Mount the brackets on the the awning with the supplied bolt, snug the bolt but the bracket should still the able to move so it can align with the roof. The center hole will be used as the reference to line up with the mark on the tape
Place tape on the edges of the brackets to prevent scratching your paint or gel coat. The next part I needed both hands so no pictures. Hold the awning up aligning the center reference hole along the line on the masking tape while also aligning the left edge of the awning case with the left edge of the side window and mark the point to drill.
I didn’t want the mounting bolts visible on the inside so I carefully pulled the ensolite away from the fiberglass on the inside, the idea is to have the bolt heads hidden behind the ensolite. Then VERY carefully drill a 1/4″ hole through the fiberglass body through the mark on the tape, usa a sharp drill bit (new) and do not push hard, let the drill do the work. As soon as the drill is through the fiberglass STOP, you don’t want to put a hole through the ensolite.
The picture jumps ahead a little so follow these instructions. Insert the single bolt through the one hole you have drill from the inside. With someone helping you place the awning and bracket onto the bolt and hand tighten. Now working on the front awning bracket line up the center reference hole with the line on the masking tape, making sure the brackets are sitting flat and level on the roof surface drill the hole using the hole in the bracket as a guide.

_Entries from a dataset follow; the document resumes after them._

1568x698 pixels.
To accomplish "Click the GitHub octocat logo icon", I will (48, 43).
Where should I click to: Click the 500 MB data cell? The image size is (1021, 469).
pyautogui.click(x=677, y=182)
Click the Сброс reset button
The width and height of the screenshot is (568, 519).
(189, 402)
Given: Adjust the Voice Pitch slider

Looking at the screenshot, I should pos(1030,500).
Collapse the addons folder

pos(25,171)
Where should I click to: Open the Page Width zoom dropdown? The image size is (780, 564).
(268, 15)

Install the bolt through the front bracket in the same way as the rear and hand tighten. with the awning now in place drill the remaining mounting holes in the front and rear brackets.
1″ fender washers should be used between the bolt and the fibreglass on the inside to distribute the load over a larger area
Remove the awning, clean up the tape and surface of the fiberglass. Insert the six bolts through the holes from the inside and apply butyl rubber tape around each hole to prevent leaks.

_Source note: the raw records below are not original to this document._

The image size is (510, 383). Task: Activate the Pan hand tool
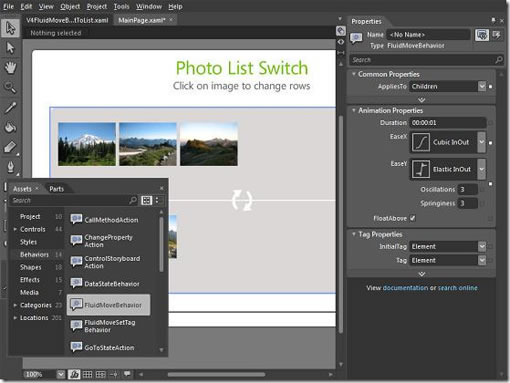pyautogui.click(x=10, y=68)
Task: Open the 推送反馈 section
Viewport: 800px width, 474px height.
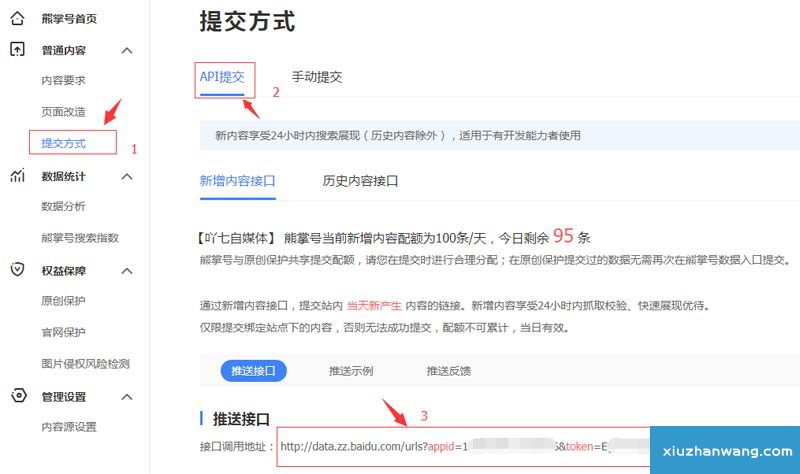Action: click(x=448, y=371)
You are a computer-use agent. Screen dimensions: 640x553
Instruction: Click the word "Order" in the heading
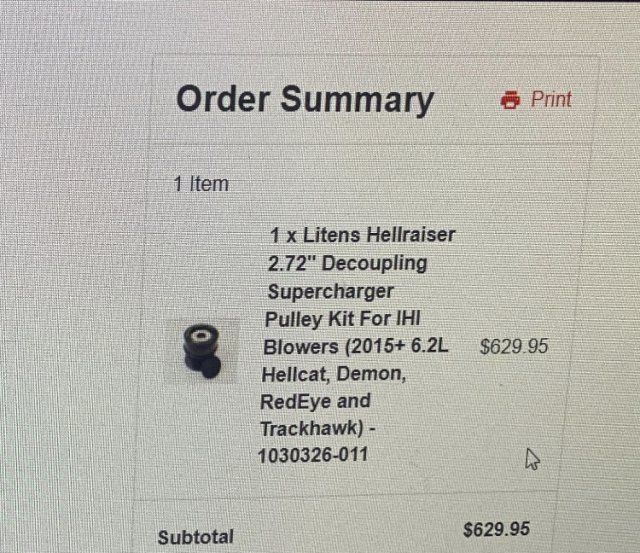tap(223, 99)
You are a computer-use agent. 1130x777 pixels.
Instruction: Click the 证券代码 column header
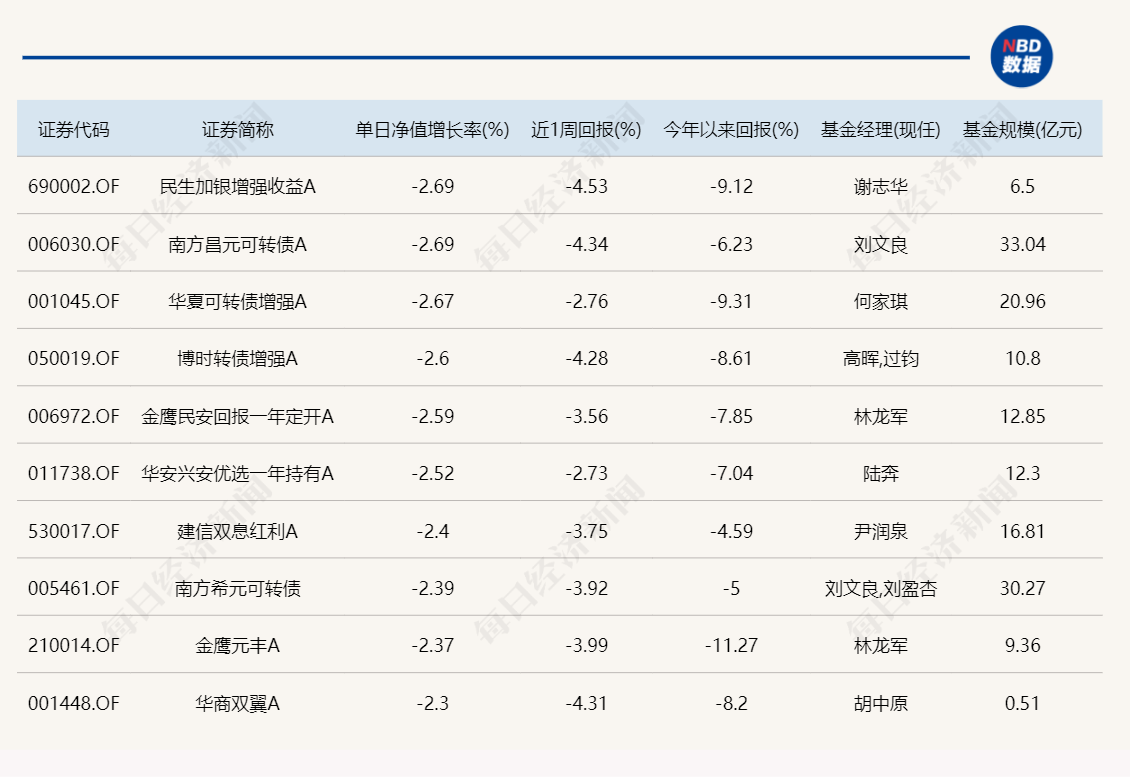tap(74, 130)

Aligning the bolts with the brackets place awning into position, install lock washers and nut and tighten each progressively. After tight clean up any butyl that has been squeezed out around the brackets.
The ensolite will return to its original shape, just apply a small amount of adhesive to hold it. Placing the bolts behind the ensolite is my preference, if you don’t want to fuss with the ensolite there is no problem drilling right through, the bolts will just be visible on the inside, but you could easily cover these with plastic bolt caps or paint them white.
The completed awning installation. I ONLY use the small 8″ tires to park my Boler in the garage, these are NOT used for towing or travel
Hello, I was wondering if you could tell me what size bolts you used to mount the awning?
I think I used 5/16″ x 3/4″ NF (but that was last year) I used the size of bolt that fits the supplied bracket.
Ok thank you very much!
How much is one..
Please contact Shady Boy directly for the most current price.
I found their prices reasonable and love the awning
Their email is [email protected] or call them at +1 (604) 868 0269.
Thanks Ian . It worked perfectly .Regards John
Thank you so much for your instructions for the ShadyBoy install. I installed one this past weekend on my 13′ Burro.
The install was easy, even with the modifications I made to the install for the double fiberglass wall.
Is this Awning still available. Is there a model number that I can order from the Shady Boy company.
Yes these awnings are available through Shady Boy http://www.shadyboy.com/ contact them directly, they are a great company to deal with
I m interested in the wheels you used to park the trailer in your garage. the boler is 6’11’
i have a triple e surfside its 7’6′ and a standard garage door is 7′ wonder if this would work for my situation. As im asking this question i am thinking it wont give enough clearance…
The wheels are 4.80×8″ which have a diameter of 16″, if your trailer has 175/80R13 wheels those are 24″ in diameter so the smaller wheels will lower the height of the trailer by 4″. Note: only use these wheels for storage, never use them on the road.